## EXCERPT PROVIDED
--- Start ---
# 183-day rule - Counted when one lands in Spain or legally registered?



## kimuyen (Aug 8, 2013)

We are planning the timing of our move to Spain next year and despite our research, we are still puzzled about how 183 days are counted (we know that they are cumulative and do not have to be continuous).

Are they counted when we land in Spain? Or are they counted when we get an NIE or recidencia, whichever comes first? This could make a big difference as whether we become tax residents or not in the calendar year.

The second question is, if we travel back to the US and Canada to visit family in December, then that time would not be counted toward the 183 days, correct? What would be considered sufficient proof? Airline tickets?

Many thanks!


----------



## gus-lopez (Jan 4, 2010)

kimuyen said:


> We are planning the timing of our move to Spain next year and despite our research, we are still puzzled about how 183 days are counted (we know that they are cumulative and do not have to be continuous).
> 
> Are they counted when we land in Spain? Or are they counted when we get an NIE or recidencia, whichever comes first? This could make a big difference as whether we become tax residents or not in the calendar year.
> 
> ...


Legally,The day after you arrive the clock would start as days on which you travel do not count.
Travelling out of the country , the time would not count including the days leaving/entering.
Yes the tickets would be sufficient & boarding passes to show that you actually got on ! Call me paranoid.


----------



## zenkarma (Feb 15, 2013)

kimuyen said:


> Are they counted when we land in Spain?


Yes!



kimuyen said:


> The second question is, if we travel back to the US and Canada to visit family in December, then that time would not be counted toward the 183 days, correct?


Yes!



kimuyen said:


> What would be considered sufficient proof? Airline tickets?


Yes!

:cheer2:


----------



## kimuyen (Aug 8, 2013)

gus-lopez said:


> Legally,The day after you arrive the clock would start as days on which you travel do not count.
> Travelling out of the country , the time would not count including the days leaving/entering.
> Yes the tickets would be sufficient & boarding passes to show that you actually got on ! Call me paranoid.


No, you are not paranoid at all (judging by our standards  Reading enough these "rules of thump" but not exactly law or standard procedures, we would rather be paranoid too. 

A follow up question, if you don't mind... If we get an NIE before we move there so we can rent a place before hand, does it count from the date we get the NIE? This would have a disastrous effect on our tax situation if it does.

Thank you for taking the time to answer my questions.


----------



## zenkarma (Feb 15, 2013)

kimuyen said:


> ...If we get an NIE before we move there so we can rent a place before hand, does it count from the date we get the NIE?


No!

I have an NIE (everyone has who buys property there) but I don't live there for more than 183 days a year and I'm not a fiscal tax resident in Spain either.


----------



## thrax (Nov 13, 2008)

You do not need an NIE to rent a property. Obtaining one before you arrive is nearly impossible and not worth the effort...


----------



## kimuyen (Aug 8, 2013)

thrax said:


> You do not need an NIE to rent a property. Obtaining one before you arrive is nearly impossible and not worth the effort...


I thought an NIE is needed for any financial transaction in Spain including renting and setting up utilities? And even buying a SIM card?


----------



## xabiaxica (Jun 23, 2009)
--- End ---
## DATASET ROWS
--- Start ---
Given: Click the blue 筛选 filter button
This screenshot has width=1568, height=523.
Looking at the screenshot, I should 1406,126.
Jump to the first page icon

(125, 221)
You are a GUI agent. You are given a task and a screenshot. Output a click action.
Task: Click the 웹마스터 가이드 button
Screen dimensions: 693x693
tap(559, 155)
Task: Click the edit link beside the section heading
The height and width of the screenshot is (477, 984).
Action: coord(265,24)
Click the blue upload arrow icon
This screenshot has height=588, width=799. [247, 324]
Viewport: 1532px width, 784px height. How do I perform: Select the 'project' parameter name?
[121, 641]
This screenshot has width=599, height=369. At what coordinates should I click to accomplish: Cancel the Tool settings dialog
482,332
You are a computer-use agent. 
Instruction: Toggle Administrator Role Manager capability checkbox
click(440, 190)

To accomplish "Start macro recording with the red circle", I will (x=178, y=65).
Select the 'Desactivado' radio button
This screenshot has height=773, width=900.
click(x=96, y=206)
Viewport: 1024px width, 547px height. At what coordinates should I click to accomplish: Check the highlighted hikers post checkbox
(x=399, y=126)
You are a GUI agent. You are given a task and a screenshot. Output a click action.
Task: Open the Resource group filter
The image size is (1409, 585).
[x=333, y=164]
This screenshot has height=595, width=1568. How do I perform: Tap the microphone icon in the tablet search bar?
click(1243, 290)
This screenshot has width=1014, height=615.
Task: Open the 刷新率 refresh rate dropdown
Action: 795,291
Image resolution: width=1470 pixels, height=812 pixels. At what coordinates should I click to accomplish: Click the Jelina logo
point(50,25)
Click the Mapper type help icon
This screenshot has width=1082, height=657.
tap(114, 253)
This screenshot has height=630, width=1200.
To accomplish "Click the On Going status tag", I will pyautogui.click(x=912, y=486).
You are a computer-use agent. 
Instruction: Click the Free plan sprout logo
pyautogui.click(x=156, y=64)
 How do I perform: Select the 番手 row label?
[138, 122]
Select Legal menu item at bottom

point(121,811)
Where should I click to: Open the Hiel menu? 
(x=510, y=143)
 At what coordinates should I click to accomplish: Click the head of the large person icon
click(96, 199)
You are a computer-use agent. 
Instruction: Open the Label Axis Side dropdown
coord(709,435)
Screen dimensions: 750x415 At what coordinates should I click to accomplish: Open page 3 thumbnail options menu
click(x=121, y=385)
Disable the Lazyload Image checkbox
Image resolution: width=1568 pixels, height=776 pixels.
--- End ---
## GOALS
1) In the forum thread on Spain's 183-day rule, which day does gus-lopez say the clock starts?
2) From the forum thread, write out the passage that starts at "# 183-day rule" and ends after "Many thanks!".
Rely on the forum thread alone; the rows play no part.

## WORKED ANSWERS
1) The day after you arrive, because days on which you travel do not count.

2)
# 183-day rule - Counted when one lands in Spain or legally registered?



## kimuyen (Aug 8, 2013)

We are planning the timing of our move to Spain next year and despite our research, we are still puzzled about how 183 days are counted (we know that they are cumulative and do not have to be continuous).

Are they counted when we land in Spain? Or are they counted when we get an NIE or recidencia, whichever comes first? This could make a big difference as whether we become tax residents or not in the calendar year.

The second question is, if we travel back to the US and Canada to visit family in December, then that time would not be counted toward the 183 days, correct? What would be considered sufficient proof? Airline tickets?

Many thanks!